## TO DO
Pull every line that includes the word "will" out of the data below and copy it.

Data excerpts

:::::

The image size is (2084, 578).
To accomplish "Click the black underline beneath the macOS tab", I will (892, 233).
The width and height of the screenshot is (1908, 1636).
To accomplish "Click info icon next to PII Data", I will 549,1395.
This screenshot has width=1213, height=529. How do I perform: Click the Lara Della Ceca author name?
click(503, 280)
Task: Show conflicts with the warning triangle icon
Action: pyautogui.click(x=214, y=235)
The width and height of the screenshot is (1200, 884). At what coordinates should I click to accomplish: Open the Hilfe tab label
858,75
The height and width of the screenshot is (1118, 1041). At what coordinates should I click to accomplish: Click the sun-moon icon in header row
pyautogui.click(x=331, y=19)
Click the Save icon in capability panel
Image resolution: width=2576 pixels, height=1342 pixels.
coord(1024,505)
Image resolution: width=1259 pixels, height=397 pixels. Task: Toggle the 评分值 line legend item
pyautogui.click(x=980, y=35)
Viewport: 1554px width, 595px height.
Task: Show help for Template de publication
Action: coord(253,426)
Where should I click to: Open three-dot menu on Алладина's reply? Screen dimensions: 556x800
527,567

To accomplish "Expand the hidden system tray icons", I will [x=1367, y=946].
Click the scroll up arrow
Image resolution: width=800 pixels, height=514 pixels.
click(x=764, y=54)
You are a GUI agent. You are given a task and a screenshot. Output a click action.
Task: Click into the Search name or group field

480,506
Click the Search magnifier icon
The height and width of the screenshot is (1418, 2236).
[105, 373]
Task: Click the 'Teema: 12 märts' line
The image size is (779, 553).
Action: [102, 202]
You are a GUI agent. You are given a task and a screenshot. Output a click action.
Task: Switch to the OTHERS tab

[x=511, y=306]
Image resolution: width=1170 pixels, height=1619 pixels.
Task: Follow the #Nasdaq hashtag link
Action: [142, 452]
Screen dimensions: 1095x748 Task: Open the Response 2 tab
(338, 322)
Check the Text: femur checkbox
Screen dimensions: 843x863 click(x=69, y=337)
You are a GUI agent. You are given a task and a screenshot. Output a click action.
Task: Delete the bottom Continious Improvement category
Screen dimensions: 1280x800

:::::

## RESPONSE BELOW
To accomplish "Click the black underline beneath the macOS tab", I will (892, 233).
To accomplish "Click info icon next to PII Data", I will 549,1395.
To accomplish "Expand the hidden system tray icons", I will [x=1367, y=946].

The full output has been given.